In my last blog post, I introduced Kognitio’s ability to flatten complex JSON objects for loading into a table. Today we’ll look at another example using real-world Ordnance Survey data. We’ll also look at what you can do if the JSON files you need to load are in HDFS. We’ll use these techniques to solve the following example problem…

Which railway station in mainland Britain is the furthest straight-line distance from its nearest neighbour? The fact that the answer is Berwick-upon-Tweed may surprise you!

The source data

Now that we’ve got the rubbish clickbait joke out of the way, we can look at Ordnance Survey’s OpenData scheme which provides freely-available datasets for mapping purposes. Let’s use one of these datasets, Open Map, which lists the positions of all Britain’s railway stations. We’re going to ignore minor discrepancies such as errors introduced by the curvature of the earth and the map projection, and imagine Britain as a flat surface with the OS grid laid on top of it.

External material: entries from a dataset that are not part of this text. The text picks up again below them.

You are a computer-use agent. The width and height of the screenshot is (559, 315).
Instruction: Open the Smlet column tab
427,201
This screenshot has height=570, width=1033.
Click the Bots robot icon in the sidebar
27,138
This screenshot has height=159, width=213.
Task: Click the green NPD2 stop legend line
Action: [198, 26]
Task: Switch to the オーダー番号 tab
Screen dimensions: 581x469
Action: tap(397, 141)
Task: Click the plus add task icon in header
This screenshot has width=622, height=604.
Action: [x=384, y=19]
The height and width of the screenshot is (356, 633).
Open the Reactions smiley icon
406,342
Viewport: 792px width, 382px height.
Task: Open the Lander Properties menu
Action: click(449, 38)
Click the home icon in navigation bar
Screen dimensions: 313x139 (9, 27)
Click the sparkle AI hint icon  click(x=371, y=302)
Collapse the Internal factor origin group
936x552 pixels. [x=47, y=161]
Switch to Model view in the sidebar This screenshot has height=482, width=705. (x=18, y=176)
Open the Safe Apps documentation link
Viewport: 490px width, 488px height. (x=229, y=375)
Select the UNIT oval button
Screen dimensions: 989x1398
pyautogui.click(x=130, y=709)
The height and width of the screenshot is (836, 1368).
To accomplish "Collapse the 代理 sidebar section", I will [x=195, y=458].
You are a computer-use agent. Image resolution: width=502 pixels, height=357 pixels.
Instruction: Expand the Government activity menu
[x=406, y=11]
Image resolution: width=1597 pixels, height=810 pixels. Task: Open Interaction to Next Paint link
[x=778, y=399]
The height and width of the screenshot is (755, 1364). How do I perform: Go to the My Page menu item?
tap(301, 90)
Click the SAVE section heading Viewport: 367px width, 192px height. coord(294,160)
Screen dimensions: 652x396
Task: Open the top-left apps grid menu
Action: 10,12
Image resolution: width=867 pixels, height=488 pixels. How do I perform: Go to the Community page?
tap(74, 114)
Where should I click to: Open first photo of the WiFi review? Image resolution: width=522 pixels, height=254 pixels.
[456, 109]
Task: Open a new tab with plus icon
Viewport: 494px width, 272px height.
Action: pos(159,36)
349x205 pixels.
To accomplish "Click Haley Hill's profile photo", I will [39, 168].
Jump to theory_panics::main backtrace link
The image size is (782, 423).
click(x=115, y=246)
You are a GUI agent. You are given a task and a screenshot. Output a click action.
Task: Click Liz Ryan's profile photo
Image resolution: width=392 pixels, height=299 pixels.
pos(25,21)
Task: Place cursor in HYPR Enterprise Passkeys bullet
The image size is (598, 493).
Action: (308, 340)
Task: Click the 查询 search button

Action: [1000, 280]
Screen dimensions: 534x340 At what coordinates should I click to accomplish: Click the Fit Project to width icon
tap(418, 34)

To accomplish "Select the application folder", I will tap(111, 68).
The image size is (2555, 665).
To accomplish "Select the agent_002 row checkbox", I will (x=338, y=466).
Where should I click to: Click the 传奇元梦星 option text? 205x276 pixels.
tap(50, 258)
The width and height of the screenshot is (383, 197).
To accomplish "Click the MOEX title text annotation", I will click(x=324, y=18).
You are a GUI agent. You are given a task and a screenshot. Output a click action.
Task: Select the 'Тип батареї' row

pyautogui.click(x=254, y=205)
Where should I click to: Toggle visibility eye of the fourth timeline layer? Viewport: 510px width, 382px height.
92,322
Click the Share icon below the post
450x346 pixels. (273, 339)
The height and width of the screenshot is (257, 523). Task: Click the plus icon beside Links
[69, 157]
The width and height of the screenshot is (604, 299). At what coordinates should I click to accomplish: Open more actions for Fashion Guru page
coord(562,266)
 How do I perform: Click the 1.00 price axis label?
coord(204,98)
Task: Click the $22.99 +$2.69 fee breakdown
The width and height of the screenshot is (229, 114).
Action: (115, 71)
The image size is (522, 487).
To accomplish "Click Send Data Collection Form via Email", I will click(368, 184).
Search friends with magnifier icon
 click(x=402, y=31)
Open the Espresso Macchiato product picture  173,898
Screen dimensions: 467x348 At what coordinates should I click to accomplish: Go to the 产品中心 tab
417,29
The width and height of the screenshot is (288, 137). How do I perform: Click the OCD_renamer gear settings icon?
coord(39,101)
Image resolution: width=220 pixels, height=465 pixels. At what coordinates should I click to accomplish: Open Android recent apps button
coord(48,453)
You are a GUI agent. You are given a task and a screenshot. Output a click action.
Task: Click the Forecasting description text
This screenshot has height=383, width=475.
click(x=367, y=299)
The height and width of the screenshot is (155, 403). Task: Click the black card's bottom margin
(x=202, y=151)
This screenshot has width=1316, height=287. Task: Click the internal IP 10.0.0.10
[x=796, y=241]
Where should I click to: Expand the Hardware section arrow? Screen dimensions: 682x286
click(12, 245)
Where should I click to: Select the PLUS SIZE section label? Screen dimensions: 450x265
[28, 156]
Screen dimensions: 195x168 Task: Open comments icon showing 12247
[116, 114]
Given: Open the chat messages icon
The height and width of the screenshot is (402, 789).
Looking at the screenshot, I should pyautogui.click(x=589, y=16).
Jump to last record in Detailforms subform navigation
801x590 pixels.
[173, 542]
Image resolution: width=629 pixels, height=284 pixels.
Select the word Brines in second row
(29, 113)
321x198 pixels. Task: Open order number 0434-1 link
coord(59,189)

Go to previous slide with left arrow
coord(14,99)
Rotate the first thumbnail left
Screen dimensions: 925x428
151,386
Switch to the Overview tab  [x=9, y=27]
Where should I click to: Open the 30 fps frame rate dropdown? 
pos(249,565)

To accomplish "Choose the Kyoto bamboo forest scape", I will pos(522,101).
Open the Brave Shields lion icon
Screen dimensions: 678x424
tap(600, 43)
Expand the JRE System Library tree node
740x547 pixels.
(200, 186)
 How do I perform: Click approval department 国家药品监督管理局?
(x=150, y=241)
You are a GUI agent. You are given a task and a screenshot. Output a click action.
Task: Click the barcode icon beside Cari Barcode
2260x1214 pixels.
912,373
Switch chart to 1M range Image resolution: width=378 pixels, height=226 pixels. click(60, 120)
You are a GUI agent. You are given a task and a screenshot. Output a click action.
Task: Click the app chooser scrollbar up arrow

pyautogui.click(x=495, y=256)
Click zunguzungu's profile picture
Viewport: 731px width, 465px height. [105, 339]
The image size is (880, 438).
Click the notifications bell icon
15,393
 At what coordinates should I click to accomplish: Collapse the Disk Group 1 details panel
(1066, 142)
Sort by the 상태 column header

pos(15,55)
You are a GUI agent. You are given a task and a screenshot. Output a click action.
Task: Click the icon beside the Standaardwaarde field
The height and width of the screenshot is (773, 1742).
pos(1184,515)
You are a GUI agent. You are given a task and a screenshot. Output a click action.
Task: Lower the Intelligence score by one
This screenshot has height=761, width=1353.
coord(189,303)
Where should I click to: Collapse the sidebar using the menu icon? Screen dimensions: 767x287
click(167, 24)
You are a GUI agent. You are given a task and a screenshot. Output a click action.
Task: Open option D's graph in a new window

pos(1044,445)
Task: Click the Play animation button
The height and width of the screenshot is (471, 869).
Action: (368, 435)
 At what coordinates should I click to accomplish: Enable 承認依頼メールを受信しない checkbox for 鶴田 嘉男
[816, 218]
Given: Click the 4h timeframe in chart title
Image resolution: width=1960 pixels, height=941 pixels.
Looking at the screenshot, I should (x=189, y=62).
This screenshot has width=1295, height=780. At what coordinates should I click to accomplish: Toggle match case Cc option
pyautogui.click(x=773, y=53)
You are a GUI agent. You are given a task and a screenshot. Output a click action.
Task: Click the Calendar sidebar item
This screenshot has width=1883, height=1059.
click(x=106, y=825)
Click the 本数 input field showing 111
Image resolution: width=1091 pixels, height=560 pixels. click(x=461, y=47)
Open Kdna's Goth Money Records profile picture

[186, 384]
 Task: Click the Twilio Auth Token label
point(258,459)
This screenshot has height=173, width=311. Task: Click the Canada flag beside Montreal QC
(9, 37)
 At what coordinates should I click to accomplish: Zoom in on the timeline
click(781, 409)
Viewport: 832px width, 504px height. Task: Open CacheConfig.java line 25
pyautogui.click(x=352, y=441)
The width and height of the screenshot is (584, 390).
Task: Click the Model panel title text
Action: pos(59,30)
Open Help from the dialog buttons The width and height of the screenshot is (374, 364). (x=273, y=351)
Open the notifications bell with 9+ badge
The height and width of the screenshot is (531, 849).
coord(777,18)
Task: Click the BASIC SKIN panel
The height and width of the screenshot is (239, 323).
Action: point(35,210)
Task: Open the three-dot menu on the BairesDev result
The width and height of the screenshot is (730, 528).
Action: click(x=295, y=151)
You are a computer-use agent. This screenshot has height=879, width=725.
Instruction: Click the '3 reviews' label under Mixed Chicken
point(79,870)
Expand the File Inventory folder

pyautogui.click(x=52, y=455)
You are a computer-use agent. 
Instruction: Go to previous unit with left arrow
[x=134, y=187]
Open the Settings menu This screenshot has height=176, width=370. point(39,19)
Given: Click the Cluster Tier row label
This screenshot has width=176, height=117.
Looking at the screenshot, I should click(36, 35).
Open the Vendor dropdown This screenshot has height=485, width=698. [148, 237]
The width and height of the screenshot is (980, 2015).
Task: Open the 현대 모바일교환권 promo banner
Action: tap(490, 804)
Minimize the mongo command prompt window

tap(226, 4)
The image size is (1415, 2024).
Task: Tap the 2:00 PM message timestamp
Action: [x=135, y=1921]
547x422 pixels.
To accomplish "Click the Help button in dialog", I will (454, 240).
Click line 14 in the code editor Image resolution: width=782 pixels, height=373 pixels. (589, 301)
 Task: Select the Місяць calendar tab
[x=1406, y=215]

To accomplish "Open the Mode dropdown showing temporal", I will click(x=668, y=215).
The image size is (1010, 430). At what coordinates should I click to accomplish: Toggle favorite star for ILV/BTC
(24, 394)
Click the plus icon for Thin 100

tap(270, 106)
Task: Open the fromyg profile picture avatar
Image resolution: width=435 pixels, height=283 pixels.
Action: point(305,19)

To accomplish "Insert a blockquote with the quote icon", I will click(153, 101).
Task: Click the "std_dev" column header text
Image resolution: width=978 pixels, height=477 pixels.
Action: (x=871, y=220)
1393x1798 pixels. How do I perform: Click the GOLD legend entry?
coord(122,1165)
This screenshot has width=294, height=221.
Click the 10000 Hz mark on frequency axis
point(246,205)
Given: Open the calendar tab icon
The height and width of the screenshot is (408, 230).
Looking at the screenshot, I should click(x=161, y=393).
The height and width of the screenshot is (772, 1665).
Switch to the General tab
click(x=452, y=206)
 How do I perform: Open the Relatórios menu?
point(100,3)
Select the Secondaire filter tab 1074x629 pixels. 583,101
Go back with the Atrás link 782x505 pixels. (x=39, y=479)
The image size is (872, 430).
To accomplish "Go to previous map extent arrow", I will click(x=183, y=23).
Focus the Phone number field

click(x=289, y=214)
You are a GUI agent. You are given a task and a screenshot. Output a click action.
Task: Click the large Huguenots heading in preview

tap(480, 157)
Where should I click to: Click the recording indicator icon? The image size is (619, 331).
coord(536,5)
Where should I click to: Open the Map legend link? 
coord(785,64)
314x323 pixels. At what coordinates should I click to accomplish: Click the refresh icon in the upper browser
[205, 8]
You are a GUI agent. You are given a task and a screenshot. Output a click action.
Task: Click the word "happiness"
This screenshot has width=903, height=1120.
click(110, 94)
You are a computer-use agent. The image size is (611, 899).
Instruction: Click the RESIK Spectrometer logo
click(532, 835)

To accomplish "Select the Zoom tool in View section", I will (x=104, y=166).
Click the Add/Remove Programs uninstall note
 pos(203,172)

The OpenMap dataset gives us, among other things, a series of .shp and other files containing the locations of railway stations in Britain. We convert these to GeoJSON using the ogr2ogr program (ogr2ogr -f GeoJSON /path/to/outputfile.json /path/to/inputfile.shp), and now we have a series of GeoJSON files…

data/NC/NC_RailwayStation.json
data/ND/ND_RailwayStation.json
data/NG/NG_RailwayStation.json
data/NH/NH_RailwayStation.json
data/NJ/NJ_RailwayStation.json
...

We won’t use wxjsonprofile for this like we did in the previous post. Instead, we’ll define our table and JSON format string manually. Each of these JSON files looks something like this…

{
"type": "FeatureCollection",
"crs": { "type": "name", "properties": { "name": "urn:ogc:def:crs:EPSG::27700" } },

"features": [
{ "type": "Feature", "properties": { "ID": "53697B31-32FB-4D9F-A8E3-8C05C9CB5DBB", "DISTNAME": "Chalfont and Latimer", "CLASSIFICA": "Railway Station And London Underground Station", "FEATCODE": 15424 }, "geometry": { "type": "Point", "coordinates": [ 499646.3, 197559.87, 0.0 ] } },
{ "type": "Feature", "properties": { "ID": "D2192CA2-4DED-48D6-9C46-3B127197B214", "DISTNAME": "Swindon", "CLASSIFICA": "Railway Station", "FEATCODE": 15422 }, "geometry": { "type": "Point", "coordinates": [ 414919.98, 185223.0, 0.0 ] } },

<...snip...>

]
}

Defining and populating our table

Each station has a name, an ID, a classification, a feature code, and an OS grid reference consisting of an easting and northing. For this example we won’t need any dimension tables – each station is associated with a pair of co-ordinates rather than a list of polygons or anything complex like that.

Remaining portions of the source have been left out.